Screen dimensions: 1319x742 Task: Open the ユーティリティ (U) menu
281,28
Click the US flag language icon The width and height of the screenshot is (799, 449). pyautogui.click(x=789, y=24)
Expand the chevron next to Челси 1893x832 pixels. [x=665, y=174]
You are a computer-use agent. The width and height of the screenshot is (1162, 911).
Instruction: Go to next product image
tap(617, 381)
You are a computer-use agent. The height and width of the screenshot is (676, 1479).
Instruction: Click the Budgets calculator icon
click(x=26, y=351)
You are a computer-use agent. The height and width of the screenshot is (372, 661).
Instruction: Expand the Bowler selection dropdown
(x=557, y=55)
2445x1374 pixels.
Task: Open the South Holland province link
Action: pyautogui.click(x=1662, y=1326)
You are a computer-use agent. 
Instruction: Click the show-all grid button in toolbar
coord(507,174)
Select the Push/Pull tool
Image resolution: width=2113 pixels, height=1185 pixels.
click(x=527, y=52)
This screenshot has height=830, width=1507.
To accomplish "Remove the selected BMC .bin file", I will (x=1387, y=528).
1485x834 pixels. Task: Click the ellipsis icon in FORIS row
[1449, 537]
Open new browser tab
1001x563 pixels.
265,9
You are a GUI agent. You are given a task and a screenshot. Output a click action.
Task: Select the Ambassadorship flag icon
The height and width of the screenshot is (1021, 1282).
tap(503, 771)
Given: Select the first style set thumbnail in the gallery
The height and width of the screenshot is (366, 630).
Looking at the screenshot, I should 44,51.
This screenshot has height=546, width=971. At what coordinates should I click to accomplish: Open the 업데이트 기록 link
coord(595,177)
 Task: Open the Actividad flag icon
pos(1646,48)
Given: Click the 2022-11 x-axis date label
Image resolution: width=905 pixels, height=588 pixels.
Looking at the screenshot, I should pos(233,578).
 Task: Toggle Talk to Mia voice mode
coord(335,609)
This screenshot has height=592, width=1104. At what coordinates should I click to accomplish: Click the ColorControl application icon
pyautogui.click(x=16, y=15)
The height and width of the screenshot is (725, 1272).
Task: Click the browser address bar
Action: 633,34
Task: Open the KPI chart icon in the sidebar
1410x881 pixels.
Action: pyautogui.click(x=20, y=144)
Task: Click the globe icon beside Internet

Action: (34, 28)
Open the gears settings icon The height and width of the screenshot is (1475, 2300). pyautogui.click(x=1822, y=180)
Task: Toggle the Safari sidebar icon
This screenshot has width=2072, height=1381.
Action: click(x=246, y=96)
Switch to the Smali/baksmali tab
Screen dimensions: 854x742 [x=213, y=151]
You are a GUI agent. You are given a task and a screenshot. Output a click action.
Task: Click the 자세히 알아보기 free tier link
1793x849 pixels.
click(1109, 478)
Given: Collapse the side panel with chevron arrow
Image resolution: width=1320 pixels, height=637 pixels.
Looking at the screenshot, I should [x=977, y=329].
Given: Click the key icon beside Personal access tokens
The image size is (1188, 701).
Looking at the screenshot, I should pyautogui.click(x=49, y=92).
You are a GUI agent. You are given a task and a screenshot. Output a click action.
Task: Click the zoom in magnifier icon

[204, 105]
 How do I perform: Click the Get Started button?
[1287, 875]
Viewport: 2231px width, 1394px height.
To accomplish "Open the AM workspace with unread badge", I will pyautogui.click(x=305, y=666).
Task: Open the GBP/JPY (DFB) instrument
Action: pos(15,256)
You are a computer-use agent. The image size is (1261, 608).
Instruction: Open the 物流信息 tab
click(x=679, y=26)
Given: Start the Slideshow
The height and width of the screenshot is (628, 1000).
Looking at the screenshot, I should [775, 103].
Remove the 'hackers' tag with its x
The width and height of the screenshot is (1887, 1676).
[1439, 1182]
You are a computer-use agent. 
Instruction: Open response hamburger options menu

==*==

**Your instructions**:
Each line, starting with the one containing "Task: Click the 자세히 알아보기 free tier link" and ending with the last line of the records above, should be reproduced exactly.

**Completed task**:
Task: Click the 자세히 알아보기 free tier link
1793x849 pixels.
click(1109, 478)
Given: Collapse the side panel with chevron arrow
Image resolution: width=1320 pixels, height=637 pixels.
Looking at the screenshot, I should [x=977, y=329].
Given: Click the key icon beside Personal access tokens
The image size is (1188, 701).
Looking at the screenshot, I should pyautogui.click(x=49, y=92).
You are a GUI agent. You are given a task and a screenshot. Output a click action.
Task: Click the zoom in magnifier icon

[204, 105]
 How do I perform: Click the Get Started button?
[1287, 875]
Viewport: 2231px width, 1394px height.
To accomplish "Open the AM workspace with unread badge", I will pyautogui.click(x=305, y=666).
Task: Open the GBP/JPY (DFB) instrument
Action: pos(15,256)
You are a computer-use agent. The image size is (1261, 608).
Instruction: Open the 物流信息 tab
click(x=679, y=26)
Given: Start the Slideshow
The height and width of the screenshot is (628, 1000).
Looking at the screenshot, I should [775, 103].
Remove the 'hackers' tag with its x
The width and height of the screenshot is (1887, 1676).
[1439, 1182]
You are a computer-use agent. 
Instruction: Open response hamburger options menu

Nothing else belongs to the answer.